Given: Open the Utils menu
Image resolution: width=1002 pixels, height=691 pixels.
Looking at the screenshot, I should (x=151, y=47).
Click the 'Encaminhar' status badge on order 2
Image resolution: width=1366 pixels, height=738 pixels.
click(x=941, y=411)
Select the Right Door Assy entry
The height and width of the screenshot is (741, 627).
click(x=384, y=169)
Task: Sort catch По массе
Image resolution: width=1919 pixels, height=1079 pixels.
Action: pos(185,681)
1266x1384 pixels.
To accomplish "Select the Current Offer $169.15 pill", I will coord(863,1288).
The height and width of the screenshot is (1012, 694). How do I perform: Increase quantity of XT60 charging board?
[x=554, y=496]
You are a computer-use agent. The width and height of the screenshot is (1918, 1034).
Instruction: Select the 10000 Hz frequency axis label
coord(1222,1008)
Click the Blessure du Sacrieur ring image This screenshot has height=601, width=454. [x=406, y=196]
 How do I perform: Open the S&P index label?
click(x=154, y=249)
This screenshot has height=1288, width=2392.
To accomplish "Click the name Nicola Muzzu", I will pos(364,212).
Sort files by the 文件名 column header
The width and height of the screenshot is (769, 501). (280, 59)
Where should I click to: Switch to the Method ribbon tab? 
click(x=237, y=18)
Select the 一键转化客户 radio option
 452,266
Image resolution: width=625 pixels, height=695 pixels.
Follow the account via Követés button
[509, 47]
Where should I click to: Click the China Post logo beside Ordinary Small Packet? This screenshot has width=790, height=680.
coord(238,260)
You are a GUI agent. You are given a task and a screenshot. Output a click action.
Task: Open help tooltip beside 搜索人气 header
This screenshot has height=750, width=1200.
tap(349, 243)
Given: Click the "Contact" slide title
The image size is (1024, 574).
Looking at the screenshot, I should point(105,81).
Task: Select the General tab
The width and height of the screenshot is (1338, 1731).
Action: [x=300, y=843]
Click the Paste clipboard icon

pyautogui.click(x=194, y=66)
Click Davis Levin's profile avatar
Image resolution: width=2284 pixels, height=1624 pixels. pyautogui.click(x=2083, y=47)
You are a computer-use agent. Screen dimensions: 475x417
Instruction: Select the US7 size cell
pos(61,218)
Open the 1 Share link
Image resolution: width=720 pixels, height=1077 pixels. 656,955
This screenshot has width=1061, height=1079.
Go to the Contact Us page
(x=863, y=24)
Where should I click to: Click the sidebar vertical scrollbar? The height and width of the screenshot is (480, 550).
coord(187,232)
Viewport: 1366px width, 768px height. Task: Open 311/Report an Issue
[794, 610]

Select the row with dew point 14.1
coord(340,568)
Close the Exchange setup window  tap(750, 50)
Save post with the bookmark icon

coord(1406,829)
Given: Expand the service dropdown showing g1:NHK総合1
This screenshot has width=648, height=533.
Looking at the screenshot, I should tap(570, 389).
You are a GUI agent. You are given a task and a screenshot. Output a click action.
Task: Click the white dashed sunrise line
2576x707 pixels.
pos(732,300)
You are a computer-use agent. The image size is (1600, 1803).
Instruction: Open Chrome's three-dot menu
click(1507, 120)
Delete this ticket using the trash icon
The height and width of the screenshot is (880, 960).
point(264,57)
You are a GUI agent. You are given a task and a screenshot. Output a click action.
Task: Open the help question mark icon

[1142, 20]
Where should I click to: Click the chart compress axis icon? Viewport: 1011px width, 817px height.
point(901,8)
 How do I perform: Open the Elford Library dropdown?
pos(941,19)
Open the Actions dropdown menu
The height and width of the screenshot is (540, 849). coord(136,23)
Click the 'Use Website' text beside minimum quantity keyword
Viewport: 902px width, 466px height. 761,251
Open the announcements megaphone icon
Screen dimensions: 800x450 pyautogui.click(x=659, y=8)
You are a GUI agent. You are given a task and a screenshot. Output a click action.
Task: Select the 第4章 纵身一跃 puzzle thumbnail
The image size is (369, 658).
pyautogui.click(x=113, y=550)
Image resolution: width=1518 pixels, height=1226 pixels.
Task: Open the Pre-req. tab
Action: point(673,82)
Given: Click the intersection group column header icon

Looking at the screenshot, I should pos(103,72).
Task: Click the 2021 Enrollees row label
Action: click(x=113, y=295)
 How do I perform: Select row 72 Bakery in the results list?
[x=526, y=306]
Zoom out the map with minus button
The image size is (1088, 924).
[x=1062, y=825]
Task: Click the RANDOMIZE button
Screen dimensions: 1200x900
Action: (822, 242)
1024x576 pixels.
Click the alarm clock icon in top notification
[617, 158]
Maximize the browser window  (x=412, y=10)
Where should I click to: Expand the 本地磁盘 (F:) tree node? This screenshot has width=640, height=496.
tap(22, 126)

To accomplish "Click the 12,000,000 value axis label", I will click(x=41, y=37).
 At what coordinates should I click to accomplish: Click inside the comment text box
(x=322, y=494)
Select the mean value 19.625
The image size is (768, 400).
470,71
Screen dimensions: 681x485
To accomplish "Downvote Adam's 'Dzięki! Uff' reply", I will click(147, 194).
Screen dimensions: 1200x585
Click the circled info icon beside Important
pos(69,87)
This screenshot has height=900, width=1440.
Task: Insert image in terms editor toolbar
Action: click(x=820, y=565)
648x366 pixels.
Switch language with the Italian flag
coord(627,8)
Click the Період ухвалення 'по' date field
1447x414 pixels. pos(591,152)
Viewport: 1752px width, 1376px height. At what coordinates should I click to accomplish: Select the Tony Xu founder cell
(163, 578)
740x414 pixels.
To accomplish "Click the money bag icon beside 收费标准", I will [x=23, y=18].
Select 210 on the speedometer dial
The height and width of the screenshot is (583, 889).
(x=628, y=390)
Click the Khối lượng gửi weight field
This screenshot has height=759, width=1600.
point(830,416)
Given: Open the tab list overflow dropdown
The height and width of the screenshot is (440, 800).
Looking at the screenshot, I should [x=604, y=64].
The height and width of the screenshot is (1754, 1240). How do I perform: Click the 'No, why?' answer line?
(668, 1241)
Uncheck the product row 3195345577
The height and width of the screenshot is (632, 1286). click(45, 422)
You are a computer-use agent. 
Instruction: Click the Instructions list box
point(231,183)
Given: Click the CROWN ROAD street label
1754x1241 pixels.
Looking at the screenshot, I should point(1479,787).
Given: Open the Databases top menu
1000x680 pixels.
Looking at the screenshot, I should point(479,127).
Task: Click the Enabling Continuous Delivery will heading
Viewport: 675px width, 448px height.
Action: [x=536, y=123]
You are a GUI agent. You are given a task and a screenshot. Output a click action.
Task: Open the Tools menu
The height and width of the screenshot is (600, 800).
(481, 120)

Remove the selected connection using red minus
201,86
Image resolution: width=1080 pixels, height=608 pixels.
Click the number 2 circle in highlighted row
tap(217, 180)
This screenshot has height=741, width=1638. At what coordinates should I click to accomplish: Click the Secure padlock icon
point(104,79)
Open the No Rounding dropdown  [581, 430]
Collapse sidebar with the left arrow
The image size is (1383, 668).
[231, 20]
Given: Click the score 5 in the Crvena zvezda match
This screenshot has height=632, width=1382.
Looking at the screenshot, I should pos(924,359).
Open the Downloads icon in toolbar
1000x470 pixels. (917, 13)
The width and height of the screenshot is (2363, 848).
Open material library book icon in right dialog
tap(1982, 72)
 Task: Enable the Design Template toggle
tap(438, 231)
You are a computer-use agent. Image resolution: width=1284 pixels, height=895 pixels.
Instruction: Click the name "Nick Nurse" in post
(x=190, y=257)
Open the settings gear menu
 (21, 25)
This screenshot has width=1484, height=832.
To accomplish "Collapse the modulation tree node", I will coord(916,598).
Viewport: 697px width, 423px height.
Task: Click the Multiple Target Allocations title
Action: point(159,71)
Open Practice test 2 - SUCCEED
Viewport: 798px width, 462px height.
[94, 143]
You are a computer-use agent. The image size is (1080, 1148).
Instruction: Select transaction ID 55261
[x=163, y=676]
──────────────────────────────
### Exercise aim
Return all of the data above, keeping every line exactly as it appears.

### Completed task
Given: Open the Utils menu
Image resolution: width=1002 pixels, height=691 pixels.
Looking at the screenshot, I should (x=151, y=47).
Click the 'Encaminhar' status badge on order 2
Image resolution: width=1366 pixels, height=738 pixels.
click(x=941, y=411)
Select the Right Door Assy entry
The height and width of the screenshot is (741, 627).
click(x=384, y=169)
Task: Sort catch По массе
Image resolution: width=1919 pixels, height=1079 pixels.
Action: pos(185,681)
1266x1384 pixels.
To accomplish "Select the Current Offer $169.15 pill", I will coord(863,1288).
The height and width of the screenshot is (1012, 694). How do I perform: Increase quantity of XT60 charging board?
[x=554, y=496]
You are a computer-use agent. The width and height of the screenshot is (1918, 1034).
Instruction: Select the 10000 Hz frequency axis label
coord(1222,1008)
Click the Blessure du Sacrieur ring image This screenshot has height=601, width=454. [x=406, y=196]
 How do I perform: Open the S&P index label?
click(x=154, y=249)
This screenshot has height=1288, width=2392.
To accomplish "Click the name Nicola Muzzu", I will pos(364,212).
Sort files by the 文件名 column header
The width and height of the screenshot is (769, 501). (280, 59)
Where should I click to: Switch to the Method ribbon tab? 
click(x=237, y=18)
Select the 一键转化客户 radio option
 452,266
Image resolution: width=625 pixels, height=695 pixels.
Follow the account via Követés button
[509, 47]
Where should I click to: Click the China Post logo beside Ordinary Small Packet? This screenshot has width=790, height=680.
coord(238,260)
You are a GUI agent. You are given a task and a screenshot. Output a click action.
Task: Open help tooltip beside 搜索人气 header
This screenshot has height=750, width=1200.
tap(349, 243)
Given: Click the "Contact" slide title
The image size is (1024, 574).
Looking at the screenshot, I should point(105,81).
Task: Select the General tab
The width and height of the screenshot is (1338, 1731).
Action: [x=300, y=843]
Click the Paste clipboard icon

pyautogui.click(x=194, y=66)
Click Davis Levin's profile avatar
Image resolution: width=2284 pixels, height=1624 pixels. pyautogui.click(x=2083, y=47)
You are a computer-use agent. Screen dimensions: 475x417
Instruction: Select the US7 size cell
pos(61,218)
Open the 1 Share link
Image resolution: width=720 pixels, height=1077 pixels. 656,955
This screenshot has width=1061, height=1079.
Go to the Contact Us page
(x=863, y=24)
Where should I click to: Click the sidebar vertical scrollbar? The height and width of the screenshot is (480, 550).
coord(187,232)
Viewport: 1366px width, 768px height. Task: Open 311/Report an Issue
[794, 610]

Select the row with dew point 14.1
coord(340,568)
Close the Exchange setup window  tap(750, 50)
Save post with the bookmark icon

coord(1406,829)
Given: Expand the service dropdown showing g1:NHK総合1
This screenshot has width=648, height=533.
Looking at the screenshot, I should tap(570, 389).
You are a GUI agent. You are given a task and a screenshot. Output a click action.
Task: Click the white dashed sunrise line
2576x707 pixels.
pos(732,300)
You are a computer-use agent. The image size is (1600, 1803).
Instruction: Open Chrome's three-dot menu
click(1507, 120)
Delete this ticket using the trash icon
The height and width of the screenshot is (880, 960).
point(264,57)
You are a GUI agent. You are given a task and a screenshot. Output a click action.
Task: Open the help question mark icon

[1142, 20]
Where should I click to: Click the chart compress axis icon? Viewport: 1011px width, 817px height.
point(901,8)
 How do I perform: Open the Elford Library dropdown?
pos(941,19)
Open the Actions dropdown menu
The height and width of the screenshot is (540, 849). coord(136,23)
Click the 'Use Website' text beside minimum quantity keyword
Viewport: 902px width, 466px height. 761,251
Open the announcements megaphone icon
Screen dimensions: 800x450 pyautogui.click(x=659, y=8)
You are a GUI agent. You are given a task and a screenshot. Output a click action.
Task: Select the 第4章 纵身一跃 puzzle thumbnail
The image size is (369, 658).
pyautogui.click(x=113, y=550)
Image resolution: width=1518 pixels, height=1226 pixels.
Task: Open the Pre-req. tab
Action: point(673,82)
Given: Click the intersection group column header icon

Looking at the screenshot, I should pos(103,72).
Task: Click the 2021 Enrollees row label
Action: click(x=113, y=295)
 How do I perform: Select row 72 Bakery in the results list?
[x=526, y=306]
Zoom out the map with minus button
The image size is (1088, 924).
[x=1062, y=825]
Task: Click the RANDOMIZE button
Screen dimensions: 1200x900
Action: (822, 242)
1024x576 pixels.
Click the alarm clock icon in top notification
[617, 158]
Maximize the browser window  (x=412, y=10)
Where should I click to: Expand the 本地磁盘 (F:) tree node? This screenshot has width=640, height=496.
tap(22, 126)

To accomplish "Click the 12,000,000 value axis label", I will click(x=41, y=37).
 At what coordinates should I click to accomplish: Click inside the comment text box
(x=322, y=494)
Select the mean value 19.625
The image size is (768, 400).
470,71
Screen dimensions: 681x485
To accomplish "Downvote Adam's 'Dzięki! Uff' reply", I will click(147, 194).
Screen dimensions: 1200x585
Click the circled info icon beside Important
pos(69,87)
This screenshot has height=900, width=1440.
Task: Insert image in terms editor toolbar
Action: click(x=820, y=565)
648x366 pixels.
Switch language with the Italian flag
coord(627,8)
Click the Період ухвалення 'по' date field
1447x414 pixels. pos(591,152)
Viewport: 1752px width, 1376px height. At what coordinates should I click to accomplish: Select the Tony Xu founder cell
(163, 578)
740x414 pixels.
To accomplish "Click the money bag icon beside 收费标准", I will [x=23, y=18].
Select 210 on the speedometer dial
The height and width of the screenshot is (583, 889).
(x=628, y=390)
Click the Khối lượng gửi weight field
This screenshot has height=759, width=1600.
point(830,416)
Given: Open the tab list overflow dropdown
The height and width of the screenshot is (440, 800).
Looking at the screenshot, I should [x=604, y=64].
The height and width of the screenshot is (1754, 1240). How do I perform: Click the 'No, why?' answer line?
(668, 1241)
Uncheck the product row 3195345577
The height and width of the screenshot is (632, 1286). click(45, 422)
You are a computer-use agent. 
Instruction: Click the Instructions list box
point(231,183)
Given: Click the CROWN ROAD street label
1754x1241 pixels.
Looking at the screenshot, I should point(1479,787).
Given: Open the Databases top menu
1000x680 pixels.
Looking at the screenshot, I should point(479,127).
Task: Click the Enabling Continuous Delivery will heading
Viewport: 675px width, 448px height.
Action: [x=536, y=123]
You are a GUI agent. You are given a task and a screenshot. Output a click action.
Task: Open the Tools menu
The height and width of the screenshot is (600, 800).
(481, 120)

Remove the selected connection using red minus
201,86
Image resolution: width=1080 pixels, height=608 pixels.
Click the number 2 circle in highlighted row
tap(217, 180)
This screenshot has height=741, width=1638. At what coordinates should I click to accomplish: Click the Secure padlock icon
point(104,79)
Open the No Rounding dropdown  [581, 430]
Collapse sidebar with the left arrow
The image size is (1383, 668).
[231, 20]
Given: Click the score 5 in the Crvena zvezda match
This screenshot has height=632, width=1382.
Looking at the screenshot, I should pos(924,359).
Open the Downloads icon in toolbar
1000x470 pixels. (917, 13)
The width and height of the screenshot is (2363, 848).
Open material library book icon in right dialog
tap(1982, 72)
 Task: Enable the Design Template toggle
tap(438, 231)
You are a computer-use agent. Image resolution: width=1284 pixels, height=895 pixels.
Instruction: Click the name "Nick Nurse" in post
(x=190, y=257)
Open the settings gear menu
 (21, 25)
This screenshot has width=1484, height=832.
To accomplish "Collapse the modulation tree node", I will coord(916,598).
Viewport: 697px width, 423px height.
Task: Click the Multiple Target Allocations title
Action: point(159,71)
Open Practice test 2 - SUCCEED
Viewport: 798px width, 462px height.
[94, 143]
You are a computer-use agent. The image size is (1080, 1148).
Instruction: Select transaction ID 55261
[x=163, y=676]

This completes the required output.